Well first of all I’m in my first course of GPU programming and well I have some questions.
First I’ve been reading the “CUDA BY EXAMPLE BOOK” and for the vector addition I saw the author uses many blocks with many threads, for instance 128 blocks and 128 threads/block.
add <<<128, 128>>>(param1, param2, param3)
I have a MacBook Pro with a GeForce 320M graphics card and now, in the course the professor told me that this graphic card has:
6 multiprocessors and
48 cores (which means 8 cores per multiprocessor)

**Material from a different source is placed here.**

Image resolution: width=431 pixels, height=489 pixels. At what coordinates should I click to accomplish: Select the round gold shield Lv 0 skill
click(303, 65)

Now when we run CUDA applications like vector addition he also told us that is better just to use 6 BLOCKS ( = #multiprocessors) and 8 THREADS ( = #cores/multiprocessor). This came from the idea that with this numbers I will be using (and exploiting) all the power of the GPU. This comes from the idea that each multiprocessor (in the GPU) has its own STREAMING-MULTIPROCESSOR which is the one that controls the data flow on the cores, and each SM manages just 8 cores at a time (at least in my grapic card).
add<<<6,8>>>(param1, param2, param3)
Having said all this stuff, my question is:
Â¿Why the author (of CUDA BY EXAMPLE) uses many blocks and many threads and my professor says that is better to use just what we have in the GPU?
Maybe I misunderstood something about the Streaming-multiprocessors or something, just need some explanations from more experienced people.